The Russian majority has “ACCEPTED fascization
and is ready to agree to political repressions even massive ones against those
who think differently and the complete suppression of the small remaining
segments of freedom” in their country. In such a situation, “the development of
democracy and civil society becomes impossible and even more unnecessary for
SUCH a people.”
What that kind of people needs is “a
leader, terror and militarism.” It needs “hoary myths which stimulate mass
hatred and mass pride,” Shiropayev says.
What exists in Russia now is a
dictatorship with “clearly marked tendencies toward totalitarianism.” Fear has returned “as a factor of
social-political life,” putting those who disagree “with the anti-Ukrainian and
neo-imperial policy of the Kremlin” at risk of becoming victims of “moral and
political terror.”
One result of this is that “the
relationship of Russia and Ukraine will NEVER be as it was. Ukraine will never
forget” the war Russia has unleashed against it. “Ukraine is lost for Russia as
an empire FOREVER. From now on,” the two countries will be divided by the blood
that has been shed.
According to the Moscow commentator,
“the war with Ukraine represents not so much a direct continuation of the
disintegration of the USSR as the apotheosis of the agony of imperial Russia in
general, an agony which beginning in 1917 has been dragging on for an entire
century.”
But another result of this war is that “Russians
themselves will never be what they were. Each new day of the war with Ukraine
injures Russia above all,” increasing the levels of “aggression and coarseness
in society” and leaving Russia less the country of Putin alone but a nation of
Putin clones and one that supports “Putin’s fascism.”
Curing Russia from this “fascist infection
will be very difficult,” Shiropayev says, because it is “always simpler to
become infected than to be cured” and because “in order to get better, Russia
will need to LOSE this war in a shameful fashion.”

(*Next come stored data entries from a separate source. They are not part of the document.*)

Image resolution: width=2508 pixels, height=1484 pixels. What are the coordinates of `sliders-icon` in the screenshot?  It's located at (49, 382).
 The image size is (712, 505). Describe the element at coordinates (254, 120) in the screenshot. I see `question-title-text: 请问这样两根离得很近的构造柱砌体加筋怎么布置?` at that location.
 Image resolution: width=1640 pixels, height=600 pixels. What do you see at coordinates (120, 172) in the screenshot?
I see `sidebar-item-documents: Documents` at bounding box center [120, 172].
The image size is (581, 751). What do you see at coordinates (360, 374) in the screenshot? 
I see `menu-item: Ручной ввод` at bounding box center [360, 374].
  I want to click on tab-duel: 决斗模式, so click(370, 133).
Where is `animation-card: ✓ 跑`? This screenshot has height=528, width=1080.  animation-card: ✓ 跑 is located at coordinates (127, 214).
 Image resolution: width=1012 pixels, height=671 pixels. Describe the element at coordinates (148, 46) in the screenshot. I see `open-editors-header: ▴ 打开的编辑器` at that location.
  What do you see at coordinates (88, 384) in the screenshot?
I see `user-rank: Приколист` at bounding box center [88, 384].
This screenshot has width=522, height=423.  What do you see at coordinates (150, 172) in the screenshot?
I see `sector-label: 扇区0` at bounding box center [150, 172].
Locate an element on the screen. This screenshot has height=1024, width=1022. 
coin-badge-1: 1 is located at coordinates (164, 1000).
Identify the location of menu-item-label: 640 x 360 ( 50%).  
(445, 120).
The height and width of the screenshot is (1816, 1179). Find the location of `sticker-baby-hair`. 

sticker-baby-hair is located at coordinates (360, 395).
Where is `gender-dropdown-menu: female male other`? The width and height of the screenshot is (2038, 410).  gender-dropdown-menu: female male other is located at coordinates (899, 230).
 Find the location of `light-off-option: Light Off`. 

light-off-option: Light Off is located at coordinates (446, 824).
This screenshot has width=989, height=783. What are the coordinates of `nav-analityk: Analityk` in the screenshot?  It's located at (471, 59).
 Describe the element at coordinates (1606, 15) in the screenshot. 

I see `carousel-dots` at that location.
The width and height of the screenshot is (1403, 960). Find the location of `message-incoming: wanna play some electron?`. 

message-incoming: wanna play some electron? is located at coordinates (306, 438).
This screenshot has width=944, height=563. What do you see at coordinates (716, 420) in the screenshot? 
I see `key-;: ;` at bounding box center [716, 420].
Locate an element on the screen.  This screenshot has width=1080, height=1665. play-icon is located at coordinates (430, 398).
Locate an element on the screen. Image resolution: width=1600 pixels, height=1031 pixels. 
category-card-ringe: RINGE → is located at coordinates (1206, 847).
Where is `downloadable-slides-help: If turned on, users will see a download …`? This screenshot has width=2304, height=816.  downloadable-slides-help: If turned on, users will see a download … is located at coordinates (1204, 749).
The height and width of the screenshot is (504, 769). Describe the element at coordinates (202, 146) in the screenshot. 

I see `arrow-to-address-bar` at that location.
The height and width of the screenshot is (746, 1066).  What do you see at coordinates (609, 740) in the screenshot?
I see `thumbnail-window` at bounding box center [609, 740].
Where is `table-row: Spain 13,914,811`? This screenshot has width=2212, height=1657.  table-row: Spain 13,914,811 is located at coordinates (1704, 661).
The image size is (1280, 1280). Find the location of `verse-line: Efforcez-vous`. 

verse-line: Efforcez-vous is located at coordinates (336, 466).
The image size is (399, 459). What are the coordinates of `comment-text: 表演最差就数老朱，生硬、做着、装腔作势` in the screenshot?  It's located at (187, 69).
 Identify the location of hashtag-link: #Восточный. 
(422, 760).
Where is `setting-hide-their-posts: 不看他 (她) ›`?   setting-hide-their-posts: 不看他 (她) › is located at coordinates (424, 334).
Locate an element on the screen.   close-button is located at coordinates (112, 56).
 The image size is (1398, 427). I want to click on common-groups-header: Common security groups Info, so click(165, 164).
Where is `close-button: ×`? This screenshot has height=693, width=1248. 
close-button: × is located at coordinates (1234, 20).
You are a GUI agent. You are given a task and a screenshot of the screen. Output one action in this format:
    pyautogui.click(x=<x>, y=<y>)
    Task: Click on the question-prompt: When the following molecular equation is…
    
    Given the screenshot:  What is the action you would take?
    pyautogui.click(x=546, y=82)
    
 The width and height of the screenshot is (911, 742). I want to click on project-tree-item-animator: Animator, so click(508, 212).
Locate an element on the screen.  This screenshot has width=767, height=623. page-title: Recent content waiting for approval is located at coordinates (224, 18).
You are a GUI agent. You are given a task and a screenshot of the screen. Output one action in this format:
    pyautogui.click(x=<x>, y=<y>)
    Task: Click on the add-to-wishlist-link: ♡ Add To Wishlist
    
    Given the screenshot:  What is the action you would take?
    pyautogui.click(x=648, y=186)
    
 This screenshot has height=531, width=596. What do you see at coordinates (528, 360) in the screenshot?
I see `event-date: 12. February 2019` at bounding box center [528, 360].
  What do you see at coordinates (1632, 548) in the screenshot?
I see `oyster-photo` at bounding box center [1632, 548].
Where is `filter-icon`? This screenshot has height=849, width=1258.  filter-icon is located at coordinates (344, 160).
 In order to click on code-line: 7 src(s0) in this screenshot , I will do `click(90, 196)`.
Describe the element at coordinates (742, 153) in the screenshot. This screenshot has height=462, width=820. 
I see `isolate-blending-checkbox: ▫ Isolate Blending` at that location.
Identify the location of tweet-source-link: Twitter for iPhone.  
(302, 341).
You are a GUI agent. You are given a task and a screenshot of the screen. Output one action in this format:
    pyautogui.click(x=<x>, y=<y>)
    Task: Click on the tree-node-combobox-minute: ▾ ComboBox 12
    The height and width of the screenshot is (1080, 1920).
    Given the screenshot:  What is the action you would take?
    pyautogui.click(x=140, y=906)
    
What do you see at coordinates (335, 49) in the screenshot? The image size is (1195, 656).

But that could itself entail “an
enormous danger,” he continues, because “the Russia of the Putins could become
transformed into the country of the Rogozins and the Barkashovs,” people who
think that Putin himself is “insufficiently consistent and decisive.”
Putin has become “a hostage of his own
policy” even as he has made Russia a hostage to it, and “already he cannot turn
back, he is simply forced to go further along the path of more escalation,
because at his back are breathing the Dugins and Strelkovs, the legion of those”
who want to drown Ukraine in blood.
Thanks to Putin’s policies and the
Russian population’s response, Russia has “thrown itself out of European
civilization, out of the circle of civilized country and from now on will move
closer to others above all China.” But China is “a stronger player” and Russia
will find itself in a dependent position as a result, one that will recall the
Mongol yoke in which it wil be “a new historical variant of the ‘Muscovite
ulus.’”
But there is an even larger consequence.
“Over the last six months, the world has sharply changed and something evil has
clearly come into it,” Shiropayev says. “The war of Russian against Ukraine is
an obvious prelude to the Third World War,” a conflict that will be “the last
war in the history of humanity” and one that Russia will have triggered.
Many will dismiss this as improbable
alarmism, he notes, but a year ago, they would have dismissed as impossible
things that have happened thanks to Russia’s invasion of Ukraine. And Shiropayev says his own conclusions
deserve attention because he predicted as early as August 24, 2008 that Putin
would invade Ukraine (shiropaev.livejournal.com/19869.html).